Morrison & Foerster Tokyo office head Kenneth Siegel, 54, and San Francisco–based M&A head Robert Townsend, 56.


Tokyo-based Internet and telecommunications group SoftBank.


SoftBank's acquisition of a majority stake in Overland Park, Kansas–based Sprint Nextel. Originally announced in October, the transaction was approved by Sprint shareholders Tuesday following a months-long battle with rival bidder DISH Network.


The deal's terms call for SoftBank to pay $21.6 billion in exchange for a 78 percent stake in Sprint. Softbank sweetened its original $20.1 billion offer earlier this month in response to a competing bid put forward by Englewood, Colorado–based DISH in April. The SoftBank offer is made up of a $16.6 billion cash payment to Sprint shareholders and a $5 billion direct investment in the U.S. telecom's operating budget. (Softbank put $3.1 billion of that sum into the target company in October.)

With roughly 98 percent of Sprint's shareholders approving the deal earlier this week, the last significant obstacle for SoftBank to clear involves obtaining Federal Communications Commission approval. (The deal has already received all other necessary regulatory approvals.) Reuters reports that FCC approval could come as soon as Friday, and that agency chairwoman Mignon Clyburn has already indicated her support for the transaction.

Once SoftBank finalizes its acquisition of the Sprint stake, the two companies will move quickly to close on Sprint's related acquisition of the 49 percent stake in cellular network Clearwire Corp. that Sprint does not already own. Using part of Softbank's original cash injection, Sprint agreed to pay $2.1 billion for that stake in December in order to bolster its high-speed data network with Clearwire's valuable wireless spectrum. Though SoftBank originally required Sprint to cap its Clearwire bid at $2.97 per share, Sprint was forced to increase its offer after DISH made its own $3.30-per-share bid for a stake in the Bellevue, Washington–based company in January.

The two companies jockeyed over Clearwire during the ensuing months, and Sprint eventually triumphed with a $5-per-share bid that topped DISH's final offer of $4.40 per share. DISH chairman Charles Ergen conceded earlier this week that he had fallen short in his attempts to buy Clearwire and Sprint.
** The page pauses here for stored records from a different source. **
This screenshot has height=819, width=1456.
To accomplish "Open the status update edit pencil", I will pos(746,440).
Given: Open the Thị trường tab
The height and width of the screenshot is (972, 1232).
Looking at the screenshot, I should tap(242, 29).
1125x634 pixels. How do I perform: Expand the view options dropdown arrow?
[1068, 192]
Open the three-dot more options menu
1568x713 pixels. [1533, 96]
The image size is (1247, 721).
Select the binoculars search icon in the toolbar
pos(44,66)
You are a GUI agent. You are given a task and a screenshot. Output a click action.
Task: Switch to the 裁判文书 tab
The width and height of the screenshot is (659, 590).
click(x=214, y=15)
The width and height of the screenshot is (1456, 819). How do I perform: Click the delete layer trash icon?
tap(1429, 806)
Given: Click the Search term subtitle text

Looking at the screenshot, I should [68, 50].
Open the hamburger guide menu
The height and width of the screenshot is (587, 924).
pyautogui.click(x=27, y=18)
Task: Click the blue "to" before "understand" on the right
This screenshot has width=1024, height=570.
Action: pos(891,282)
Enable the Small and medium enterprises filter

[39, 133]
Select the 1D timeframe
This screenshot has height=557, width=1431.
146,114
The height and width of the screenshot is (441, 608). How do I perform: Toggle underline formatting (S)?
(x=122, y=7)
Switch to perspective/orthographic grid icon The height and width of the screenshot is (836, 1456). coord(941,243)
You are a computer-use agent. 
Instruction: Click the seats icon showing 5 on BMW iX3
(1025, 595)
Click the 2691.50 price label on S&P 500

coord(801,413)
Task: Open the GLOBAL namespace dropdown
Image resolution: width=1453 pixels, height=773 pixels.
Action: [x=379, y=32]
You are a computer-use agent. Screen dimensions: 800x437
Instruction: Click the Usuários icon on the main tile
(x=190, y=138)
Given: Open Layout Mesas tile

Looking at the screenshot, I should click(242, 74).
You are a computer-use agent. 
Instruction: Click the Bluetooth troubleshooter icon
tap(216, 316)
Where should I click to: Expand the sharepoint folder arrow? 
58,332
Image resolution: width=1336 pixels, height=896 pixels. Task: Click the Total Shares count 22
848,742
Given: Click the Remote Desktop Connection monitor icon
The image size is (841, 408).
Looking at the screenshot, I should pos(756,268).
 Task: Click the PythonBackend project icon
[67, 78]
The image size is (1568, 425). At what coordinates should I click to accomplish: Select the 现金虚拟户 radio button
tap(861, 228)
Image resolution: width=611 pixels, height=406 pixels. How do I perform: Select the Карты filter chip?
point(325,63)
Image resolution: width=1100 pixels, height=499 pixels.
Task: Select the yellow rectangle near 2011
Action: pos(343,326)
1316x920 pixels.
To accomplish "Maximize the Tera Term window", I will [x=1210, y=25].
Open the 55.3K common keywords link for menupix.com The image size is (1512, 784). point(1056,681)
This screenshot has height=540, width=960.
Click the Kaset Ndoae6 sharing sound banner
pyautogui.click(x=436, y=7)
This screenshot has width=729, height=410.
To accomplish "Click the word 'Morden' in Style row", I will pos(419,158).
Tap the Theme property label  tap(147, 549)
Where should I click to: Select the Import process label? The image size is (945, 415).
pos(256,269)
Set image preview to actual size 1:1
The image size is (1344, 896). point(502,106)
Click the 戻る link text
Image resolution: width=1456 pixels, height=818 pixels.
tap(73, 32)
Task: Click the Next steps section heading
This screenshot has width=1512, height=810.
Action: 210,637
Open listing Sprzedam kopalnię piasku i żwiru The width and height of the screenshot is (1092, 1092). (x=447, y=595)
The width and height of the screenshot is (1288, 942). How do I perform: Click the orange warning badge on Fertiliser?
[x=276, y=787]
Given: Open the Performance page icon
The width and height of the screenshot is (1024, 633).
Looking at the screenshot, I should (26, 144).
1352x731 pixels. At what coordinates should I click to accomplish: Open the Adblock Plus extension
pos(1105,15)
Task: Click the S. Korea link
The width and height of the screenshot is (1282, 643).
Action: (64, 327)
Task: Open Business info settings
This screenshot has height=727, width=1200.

Reuters adds that the FCC is not expected to demand any divestitures when it rules on Sprint's Clearwire purchase, which the regulator is reviewing simultaneously with the SoftBank deal. Clearwire's minority shareholders are set to vote on the stake sale to Sprint on July 8.


The skirmish for control of Sprint and Clearwire kicked off in earnest after the FCC issued an influential decision in December that allowed DISH to convert broadband spectrum previously used for satellite telephone transmissions into spectrum used for more consumer-friendly cellphone service. The Am Law Daily reported at the time that the decision—which came the same week that Sprint's initial agreement with Clearwire was announced—could lead to a competitive shake-up in the wireless industry given that DISH's Ergen had long been poised to capitalize on stockpiled satellite spectrum by adding wireless service to his company's television and Internet services.

And though it didn't take Ergen long to make an aggressive play for both Clearwire and Sprint, DISH's failure to outmaneuver SoftBank means that it must now devise another strategy for entering the wireless market. (In related news, the FCC announced Friday it will auction off a 10 MHz block of wireless spectrum that both Sprint and DISH may end up bidding on, according to PC Magazine.)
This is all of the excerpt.